Unmasking Advanced Installer Crypto-Mining Malware

Discover how legitimate software is exploited for cryptocurrency mining. Insights on Advanced Installer crypto-mining malware and its impact on targeted industries.

Threat actors have been using Advanced Installer Crypto-Mining Malware, a legal Windows application for building software
packages, since at least November 2021 to install cryptocurrency-mining malware on affected
computers.

" The attacker uses Advanced Installer to package other legitimate software installers, such as Adobe
Illustrator, Autodesk 3ds Max, and SketchUp Pro, with malicious scripts and uses Advanced Installer's
Custom Actions feature to make the software installers execute the malicious scripts," Cisco Talos
researcher Chetan Raghuprasad wrote in a technical report.

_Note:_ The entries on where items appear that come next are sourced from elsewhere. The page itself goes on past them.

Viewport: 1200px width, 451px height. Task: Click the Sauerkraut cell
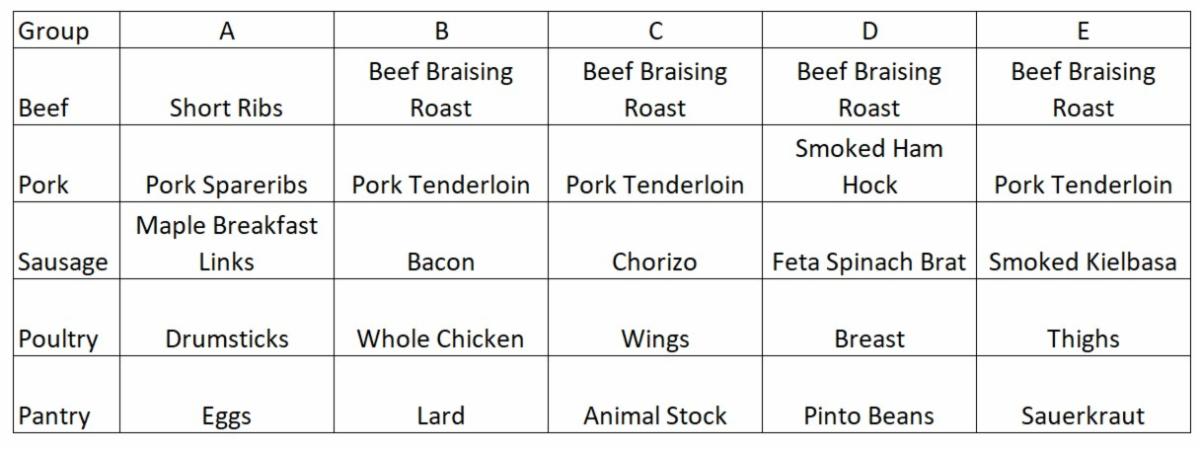click(1083, 416)
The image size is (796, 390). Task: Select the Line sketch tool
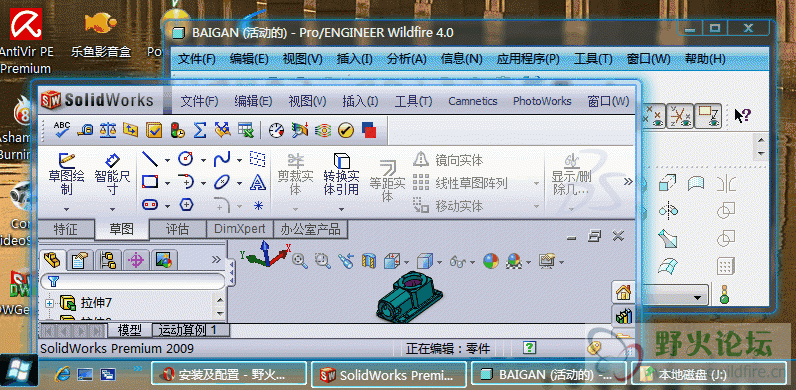pos(150,159)
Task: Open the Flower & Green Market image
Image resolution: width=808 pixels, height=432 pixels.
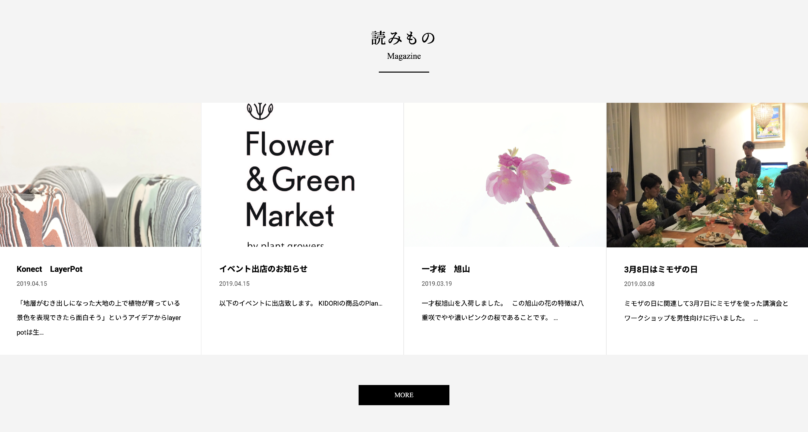Action: (302, 175)
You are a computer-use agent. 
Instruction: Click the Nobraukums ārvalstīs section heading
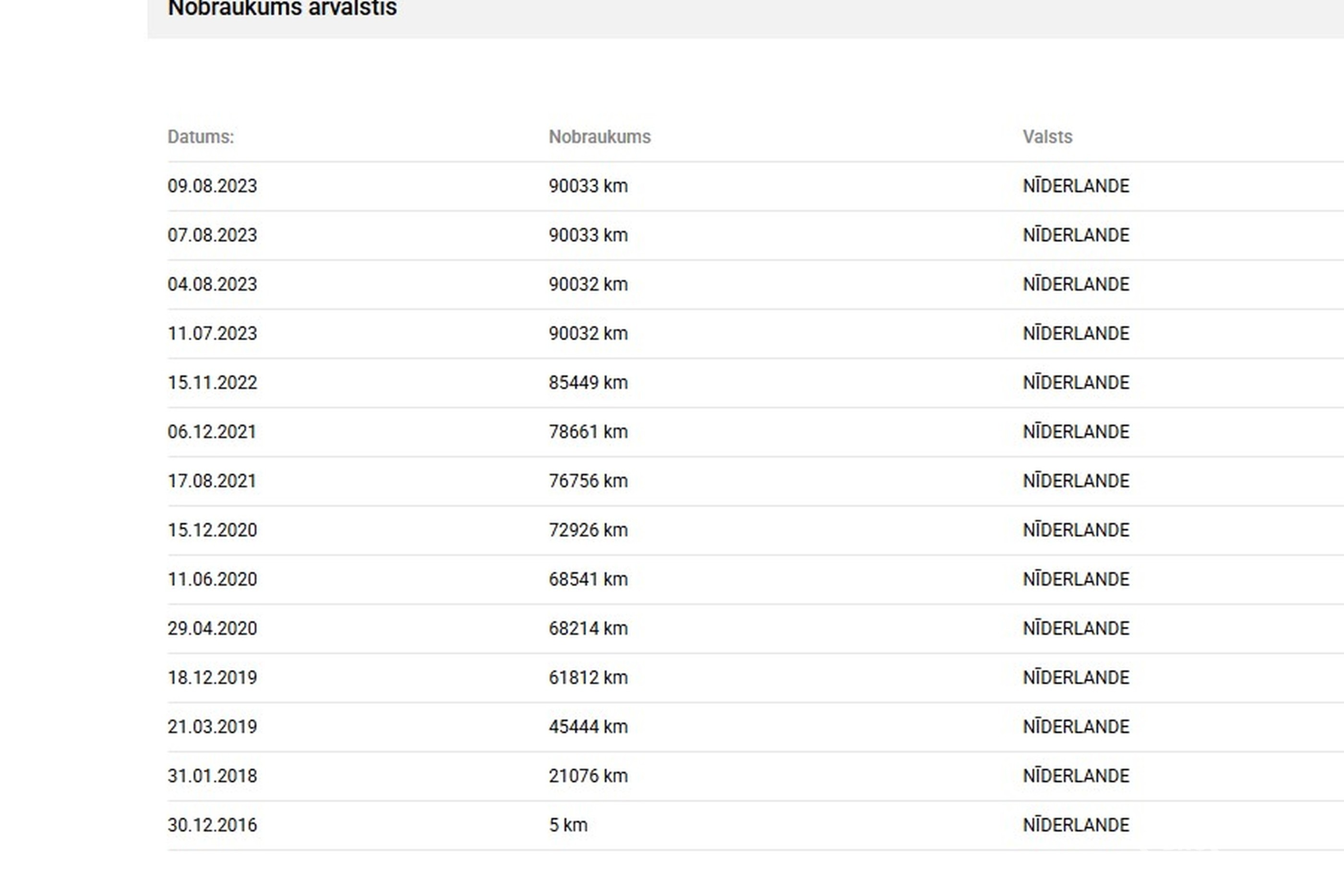click(x=282, y=8)
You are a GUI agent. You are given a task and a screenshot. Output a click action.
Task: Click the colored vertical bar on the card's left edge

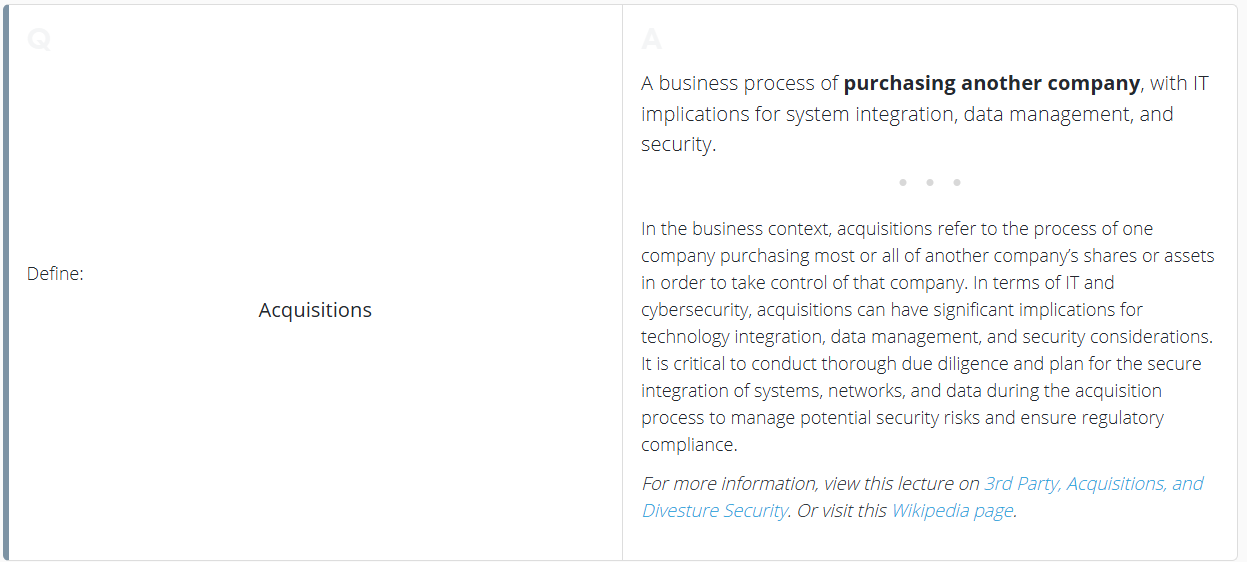pos(6,281)
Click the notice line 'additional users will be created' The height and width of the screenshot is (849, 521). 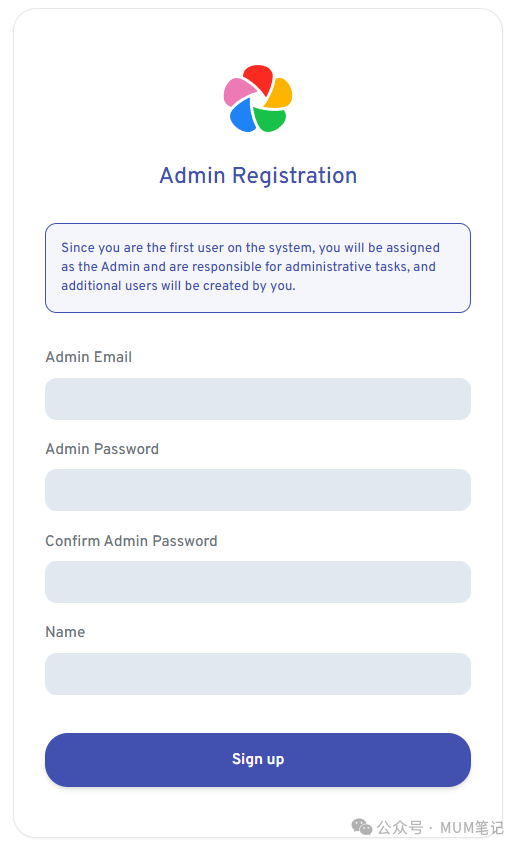click(x=178, y=285)
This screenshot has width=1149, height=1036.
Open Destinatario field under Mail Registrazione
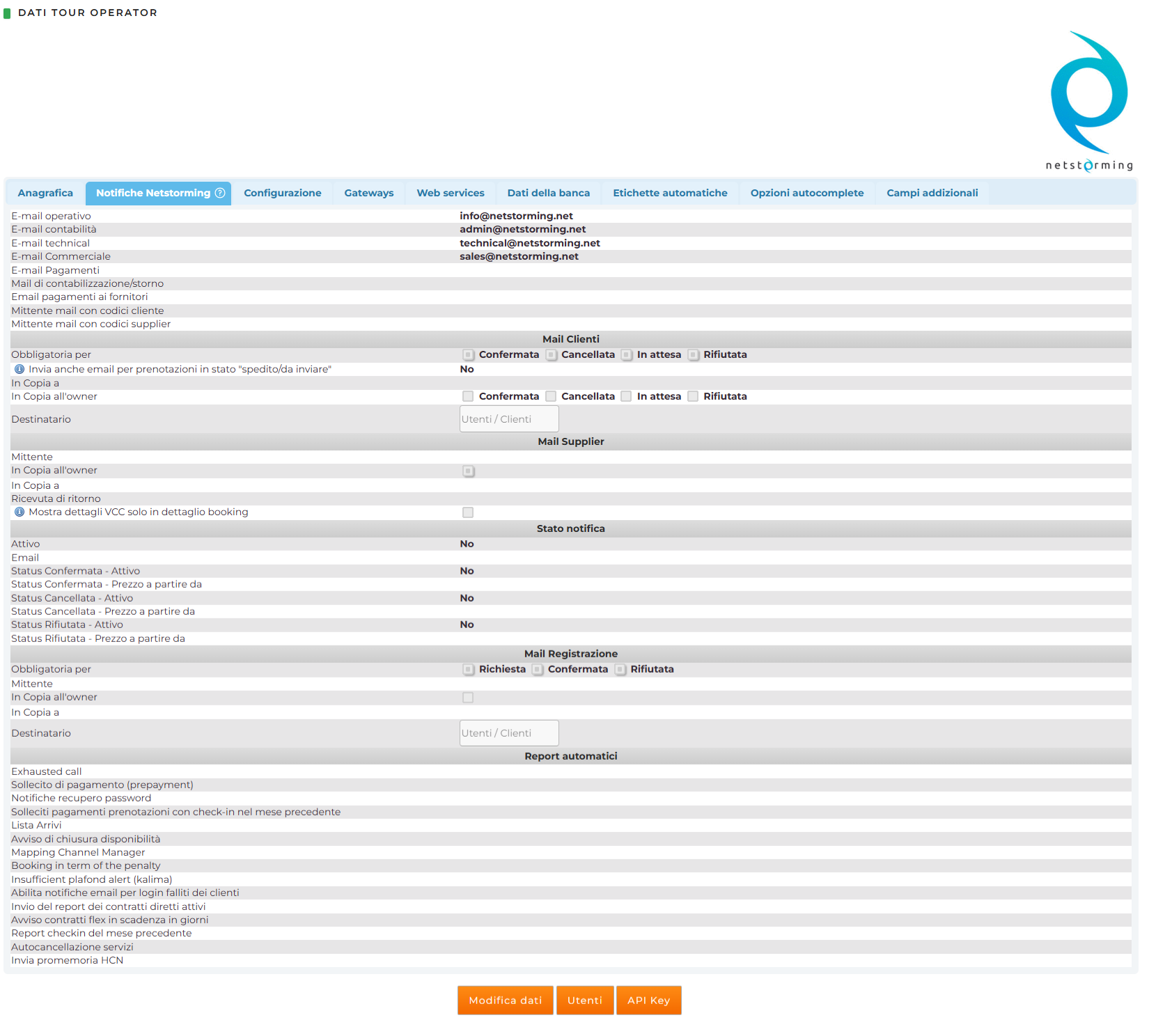pos(509,733)
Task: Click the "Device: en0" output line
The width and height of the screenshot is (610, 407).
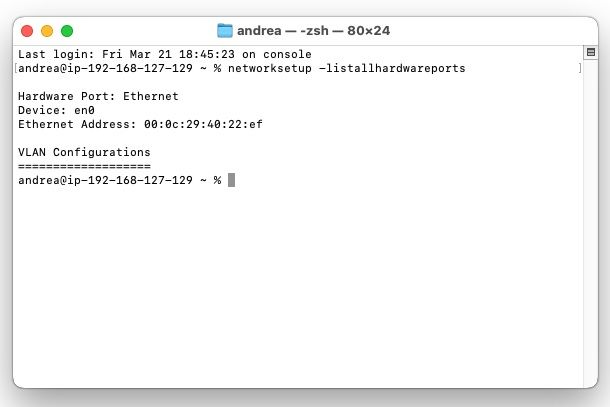Action: pos(56,111)
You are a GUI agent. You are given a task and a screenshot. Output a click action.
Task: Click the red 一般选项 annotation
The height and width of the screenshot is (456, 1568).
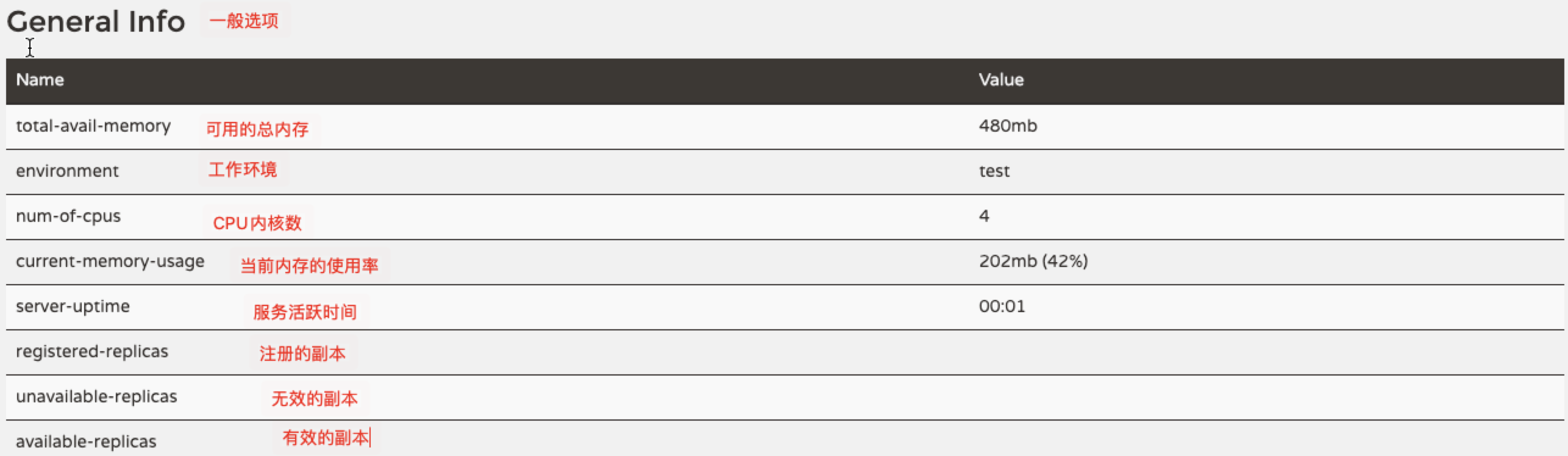click(244, 21)
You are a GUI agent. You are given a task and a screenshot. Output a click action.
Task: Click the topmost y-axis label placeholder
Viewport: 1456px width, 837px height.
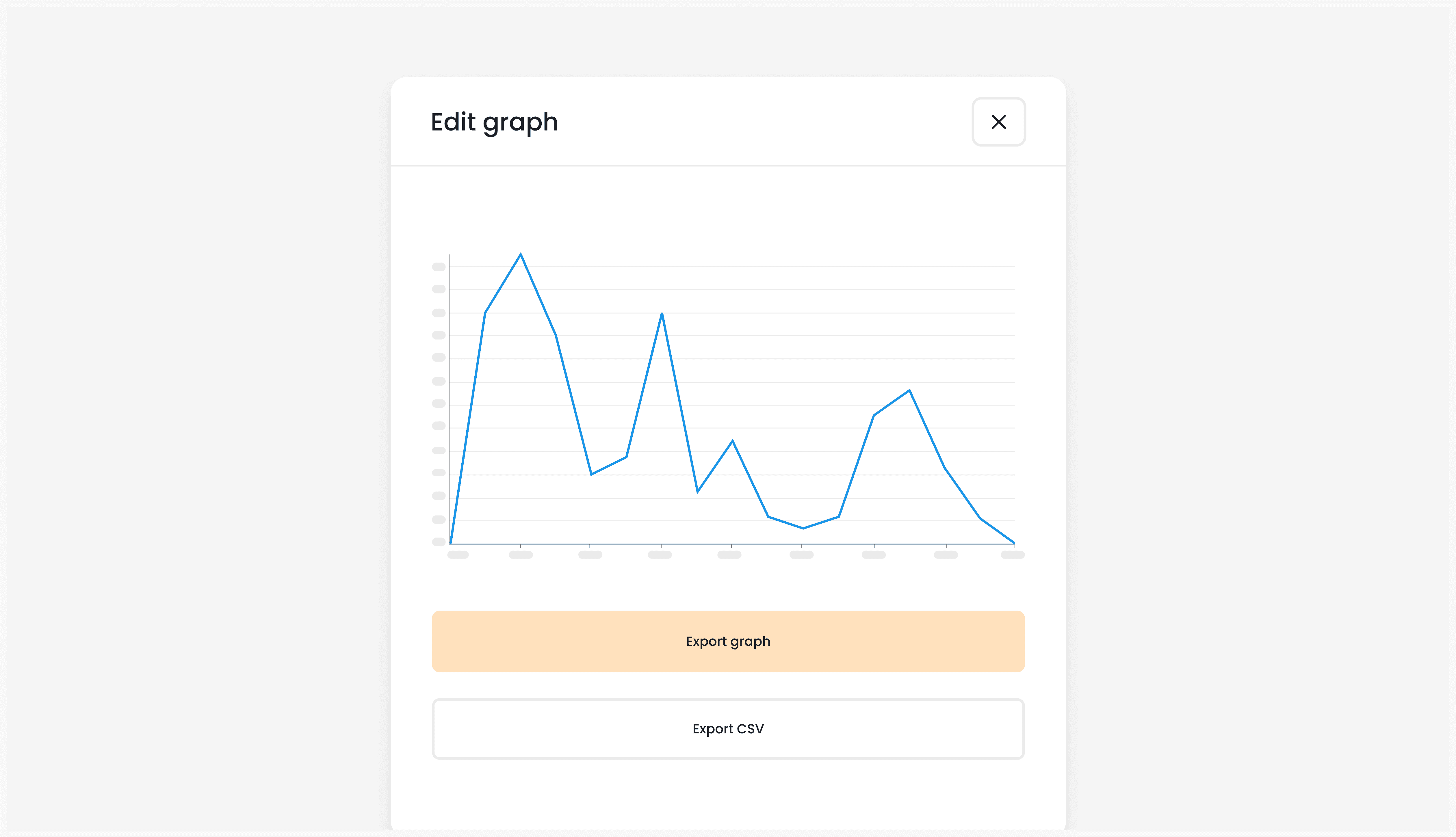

The victims most likely come from the architecture, engineering, building, manufacturing, and
entertainment industries, according to the nature of the trojanized programs. The majority of the
software installers are in French, which suggests that French-speaking customers are being picked
out.

This approach is tactical since these sectors are lucrative targets for cryptojacking because they
depend on computers with powerful graphics processing units (GPUs) for daily operations.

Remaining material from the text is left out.